Kirkus Reviews QR Code
WAITING ’TIL THE MIDNIGHT HOUR by Peniel E. Joseph

WAITING ’TIL THE MIDNIGHT HOUR

A Narrative History of Black Power in America

by Peniel E. Joseph

Pub Date: Aug. 1st, 2006
ISBN: 0-8050-7539-9
Publisher: Henry Holt

The rise, fall and legacy of the Black Power movement, traced from its roots in 1950s Harlem through its explosion and fadeout in the following two decades.

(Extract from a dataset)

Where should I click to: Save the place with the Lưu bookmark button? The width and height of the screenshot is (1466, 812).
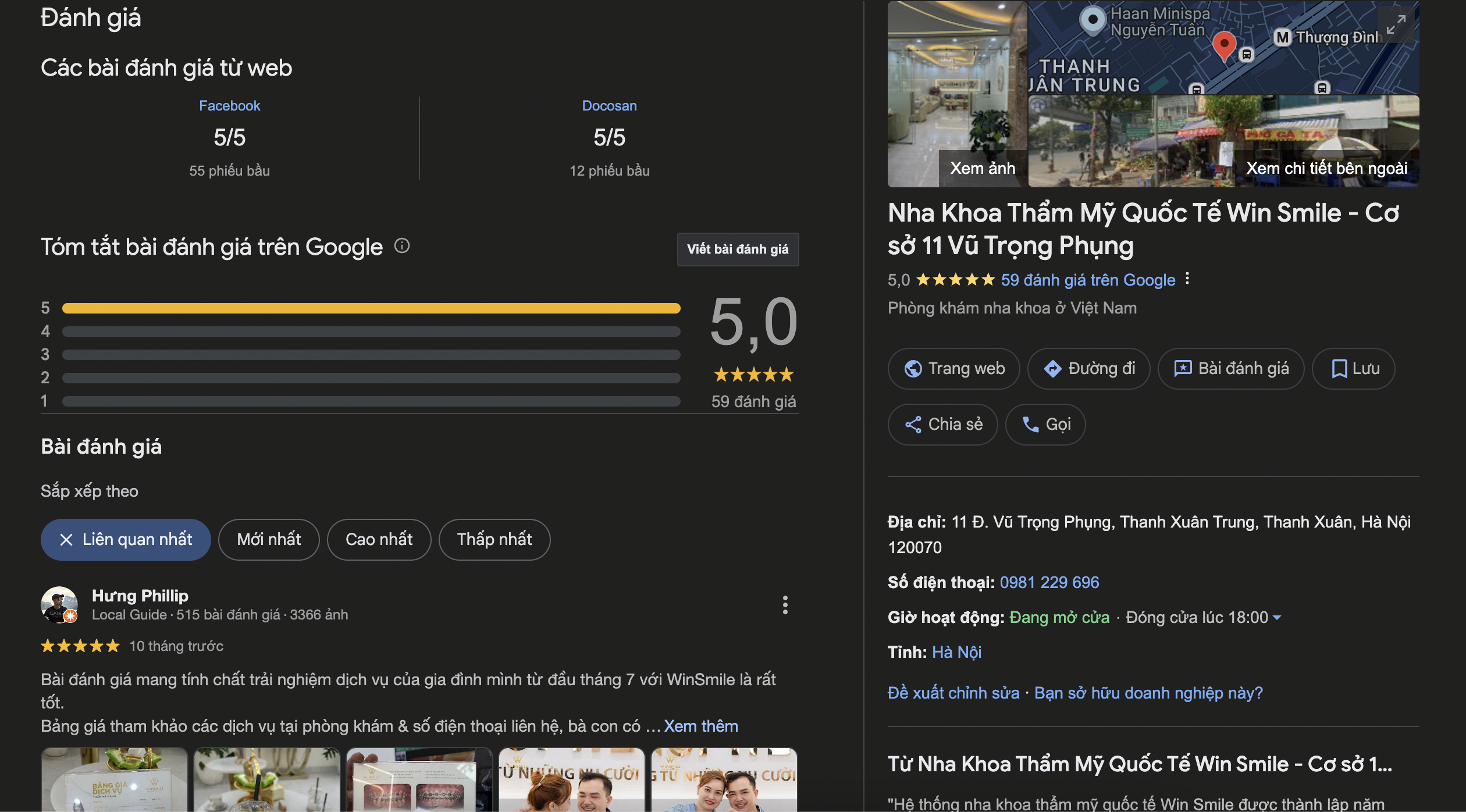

In his well-paced debut, Joseph (Africana Studies/SUNY Stony Brook) gets beyond Black Power symbolism—afros, shades, black-gloved fists raised in the air—to examine the movement’s origins, ideologies and key players. As he tells it, Black Power sprang from the intellectual tumult in northern cities like New York and Detroit, where writers and activists such as James Baldwin and Malcolm X sought to define a new, more assertive African-American identity at the same time that Martin Luther King Jr. was leading marches and sit-ins in the South. This new identity, based on black pride and awareness of history, was linked to world events such as the Cuban revolution and Ghanaian independence. As the civil-rights movement won landmark legislative victories, including the 1965 Voting Rights Act, African-Americans split on how to push toward full political and economic equality. In 1966, the young activist Stokely Carmichael coined the phrase “Black Power,” calling for self-sufficiency and distancing himself from King’s nonviolent approach. With the Vietnam war raging and American society in turmoil, race-related violence broke out in dozens of U.S. cities. This mayhem, combined with the assassinations of King and Robert Kennedy, fueled the rise of the Black Panthers, a militant group eventually done in by the FBI and its own poor leadership. By the 1970s, the movement’s energy had splintered into other efforts, such as abortion rights, women’s rights and school desegregation. Many people today, Joseph writes, associate Black Power solely with gun-toting revolutionaries. He believes it should be recognized for fostering among African-Americans an assertive identity and cultural pride.

Vividly illuminates the personalities and politics of a turbulent time.